Exercise:
Copy the records below, changing every "GUI agent" to "interface agent" and leaving everything else untouched.

Available records:
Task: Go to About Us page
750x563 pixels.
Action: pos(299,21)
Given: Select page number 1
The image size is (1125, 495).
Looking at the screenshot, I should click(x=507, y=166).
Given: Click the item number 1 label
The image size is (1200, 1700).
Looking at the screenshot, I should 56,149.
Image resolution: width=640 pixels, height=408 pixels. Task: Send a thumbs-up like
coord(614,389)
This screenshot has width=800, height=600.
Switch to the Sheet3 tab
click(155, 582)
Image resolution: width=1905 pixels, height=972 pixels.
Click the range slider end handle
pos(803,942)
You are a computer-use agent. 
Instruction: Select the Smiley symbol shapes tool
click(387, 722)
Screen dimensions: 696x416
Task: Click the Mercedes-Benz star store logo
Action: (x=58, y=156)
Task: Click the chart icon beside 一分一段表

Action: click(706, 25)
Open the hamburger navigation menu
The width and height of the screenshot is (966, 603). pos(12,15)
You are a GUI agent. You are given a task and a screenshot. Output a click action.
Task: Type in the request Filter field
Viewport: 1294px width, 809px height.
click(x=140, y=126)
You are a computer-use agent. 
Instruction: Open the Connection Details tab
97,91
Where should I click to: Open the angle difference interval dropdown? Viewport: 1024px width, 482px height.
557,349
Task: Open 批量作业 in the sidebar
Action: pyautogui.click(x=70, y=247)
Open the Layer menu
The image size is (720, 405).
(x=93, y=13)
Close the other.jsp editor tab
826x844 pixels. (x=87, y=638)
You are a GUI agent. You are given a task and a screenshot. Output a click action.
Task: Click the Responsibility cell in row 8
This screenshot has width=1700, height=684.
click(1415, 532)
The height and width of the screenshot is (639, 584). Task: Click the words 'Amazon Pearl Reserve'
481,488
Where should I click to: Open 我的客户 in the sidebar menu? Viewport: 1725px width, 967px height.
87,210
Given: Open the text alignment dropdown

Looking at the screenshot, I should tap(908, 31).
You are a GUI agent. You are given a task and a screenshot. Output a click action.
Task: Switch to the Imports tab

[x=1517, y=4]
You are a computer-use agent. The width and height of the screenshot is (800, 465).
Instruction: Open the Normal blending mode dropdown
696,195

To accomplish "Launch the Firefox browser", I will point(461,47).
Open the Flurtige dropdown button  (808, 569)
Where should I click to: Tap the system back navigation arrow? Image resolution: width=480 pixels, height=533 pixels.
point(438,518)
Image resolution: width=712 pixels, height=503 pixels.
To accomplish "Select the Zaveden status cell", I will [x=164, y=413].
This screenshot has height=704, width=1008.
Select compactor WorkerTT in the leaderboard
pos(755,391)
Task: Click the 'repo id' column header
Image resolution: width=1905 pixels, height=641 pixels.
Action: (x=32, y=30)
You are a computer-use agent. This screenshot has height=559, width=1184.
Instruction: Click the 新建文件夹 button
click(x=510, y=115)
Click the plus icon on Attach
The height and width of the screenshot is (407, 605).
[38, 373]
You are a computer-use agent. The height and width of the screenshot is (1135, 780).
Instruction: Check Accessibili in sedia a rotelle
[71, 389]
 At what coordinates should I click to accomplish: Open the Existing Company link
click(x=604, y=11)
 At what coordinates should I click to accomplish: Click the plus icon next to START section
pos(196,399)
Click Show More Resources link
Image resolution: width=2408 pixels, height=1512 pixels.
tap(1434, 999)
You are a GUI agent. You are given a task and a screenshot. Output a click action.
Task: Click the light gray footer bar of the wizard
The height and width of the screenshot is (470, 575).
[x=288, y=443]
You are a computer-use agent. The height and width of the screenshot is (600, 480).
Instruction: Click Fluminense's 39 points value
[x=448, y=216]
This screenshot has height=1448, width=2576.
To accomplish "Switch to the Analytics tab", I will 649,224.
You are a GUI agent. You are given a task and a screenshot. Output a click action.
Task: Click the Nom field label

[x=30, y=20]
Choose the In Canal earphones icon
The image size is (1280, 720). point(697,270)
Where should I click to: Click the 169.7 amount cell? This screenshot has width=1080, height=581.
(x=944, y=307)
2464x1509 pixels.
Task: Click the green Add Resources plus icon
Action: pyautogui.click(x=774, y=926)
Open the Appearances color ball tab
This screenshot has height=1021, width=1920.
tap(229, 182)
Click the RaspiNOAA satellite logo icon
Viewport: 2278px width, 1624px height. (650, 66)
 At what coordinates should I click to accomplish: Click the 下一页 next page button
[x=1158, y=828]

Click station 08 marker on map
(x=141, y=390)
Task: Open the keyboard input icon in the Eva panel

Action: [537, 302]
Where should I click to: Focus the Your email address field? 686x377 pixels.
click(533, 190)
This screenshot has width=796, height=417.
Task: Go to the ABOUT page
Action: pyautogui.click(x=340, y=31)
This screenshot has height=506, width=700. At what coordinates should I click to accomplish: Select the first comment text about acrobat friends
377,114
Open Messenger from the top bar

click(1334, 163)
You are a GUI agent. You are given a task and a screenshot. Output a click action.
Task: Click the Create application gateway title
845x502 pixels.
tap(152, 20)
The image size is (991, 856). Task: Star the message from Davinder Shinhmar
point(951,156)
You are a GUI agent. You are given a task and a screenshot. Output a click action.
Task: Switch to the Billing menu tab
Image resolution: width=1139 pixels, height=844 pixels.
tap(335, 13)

Correct result:
Task: Go to About Us page
750x563 pixels.
Action: pos(299,21)
Given: Select page number 1
The image size is (1125, 495).
Looking at the screenshot, I should click(x=507, y=166).
Given: Click the item number 1 label
The image size is (1200, 1700).
Looking at the screenshot, I should 56,149.
Image resolution: width=640 pixels, height=408 pixels. Task: Send a thumbs-up like
coord(614,389)
This screenshot has width=800, height=600.
Switch to the Sheet3 tab
click(155, 582)
Image resolution: width=1905 pixels, height=972 pixels.
Click the range slider end handle
pos(803,942)
You are a computer-use agent. 
Instruction: Select the Smiley symbol shapes tool
click(387, 722)
Screen dimensions: 696x416
Task: Click the Mercedes-Benz star store logo
Action: (x=58, y=156)
Task: Click the chart icon beside 一分一段表

Action: click(706, 25)
Open the hamburger navigation menu
The width and height of the screenshot is (966, 603). pos(12,15)
You are a interface agent. You are given a task and a screenshot. Output a click action.
Task: Type in the request Filter field
Viewport: 1294px width, 809px height.
click(x=140, y=126)
You are a computer-use agent. 
Instruction: Open the Connection Details tab
97,91
Where should I click to: Open the angle difference interval dropdown? Viewport: 1024px width, 482px height.
557,349
Task: Open 批量作业 in the sidebar
Action: pyautogui.click(x=70, y=247)
Open the Layer menu
The image size is (720, 405).
(x=93, y=13)
Close the other.jsp editor tab
826x844 pixels. (x=87, y=638)
You are a interface agent. You are given a task and a screenshot. Output a click action.
Task: Click the Responsibility cell in row 8
This screenshot has width=1700, height=684.
click(1415, 532)
The height and width of the screenshot is (639, 584). Task: Click the words 'Amazon Pearl Reserve'
481,488
Where should I click to: Open 我的客户 in the sidebar menu? Viewport: 1725px width, 967px height.
87,210
Given: Open the text alignment dropdown

Looking at the screenshot, I should tap(908, 31).
You are a interface agent. You are given a task and a screenshot. Output a click action.
Task: Switch to the Imports tab

[x=1517, y=4]
You are a computer-use agent. The width and height of the screenshot is (800, 465).
Instruction: Open the Normal blending mode dropdown
696,195

To accomplish "Launch the Firefox browser", I will point(461,47).
Open the Flurtige dropdown button  (808, 569)
Where should I click to: Tap the system back navigation arrow? Image resolution: width=480 pixels, height=533 pixels.
point(438,518)
Image resolution: width=712 pixels, height=503 pixels.
To accomplish "Select the Zaveden status cell", I will [x=164, y=413].
This screenshot has height=704, width=1008.
Select compactor WorkerTT in the leaderboard
pos(755,391)
Task: Click the 'repo id' column header
Image resolution: width=1905 pixels, height=641 pixels.
Action: (x=32, y=30)
You are a computer-use agent. This screenshot has height=559, width=1184.
Instruction: Click the 新建文件夹 button
click(x=510, y=115)
Click the plus icon on Attach
The height and width of the screenshot is (407, 605).
[38, 373]
You are a computer-use agent. The height and width of the screenshot is (1135, 780).
Instruction: Check Accessibili in sedia a rotelle
[71, 389]
 At what coordinates should I click to accomplish: Open the Existing Company link
click(x=604, y=11)
 At what coordinates should I click to accomplish: Click the plus icon next to START section
pos(196,399)
Click Show More Resources link
Image resolution: width=2408 pixels, height=1512 pixels.
tap(1434, 999)
You are a interface agent. You are given a task and a screenshot. Output a click action.
Task: Click the light gray footer bar of the wizard
The height and width of the screenshot is (470, 575).
[x=288, y=443]
You are a computer-use agent. The height and width of the screenshot is (600, 480).
Instruction: Click Fluminense's 39 points value
[x=448, y=216]
This screenshot has height=1448, width=2576.
To accomplish "Switch to the Analytics tab", I will 649,224.
You are a interface agent. You are given a task and a screenshot. Output a click action.
Task: Click the Nom field label

[x=30, y=20]
Choose the In Canal earphones icon
The image size is (1280, 720). point(697,270)
Where should I click to: Click the 169.7 amount cell? This screenshot has width=1080, height=581.
(x=944, y=307)
2464x1509 pixels.
Task: Click the green Add Resources plus icon
Action: pyautogui.click(x=774, y=926)
Open the Appearances color ball tab
This screenshot has height=1021, width=1920.
tap(229, 182)
Click the RaspiNOAA satellite logo icon
Viewport: 2278px width, 1624px height. (650, 66)
 At what coordinates should I click to accomplish: Click the 下一页 next page button
[x=1158, y=828]

Click station 08 marker on map
(x=141, y=390)
Task: Open the keyboard input icon in the Eva panel

Action: [537, 302]
Where should I click to: Focus the Your email address field? 686x377 pixels.
click(533, 190)
This screenshot has width=796, height=417.
Task: Go to the ABOUT page
Action: pyautogui.click(x=340, y=31)
This screenshot has height=506, width=700. At what coordinates should I click to accomplish: Select the first comment text about acrobat friends
377,114
Open Messenger from the top bar

click(1334, 163)
You are a interface agent. You are given a task and a screenshot. Output a click action.
Task: Click the Create application gateway title
845x502 pixels.
tap(152, 20)
The image size is (991, 856). Task: Star the message from Davinder Shinhmar
point(951,156)
You are a interface agent. You are given a task and a screenshot. Output a click action.
Task: Switch to the Billing menu tab
Image resolution: width=1139 pixels, height=844 pixels.
tap(335, 13)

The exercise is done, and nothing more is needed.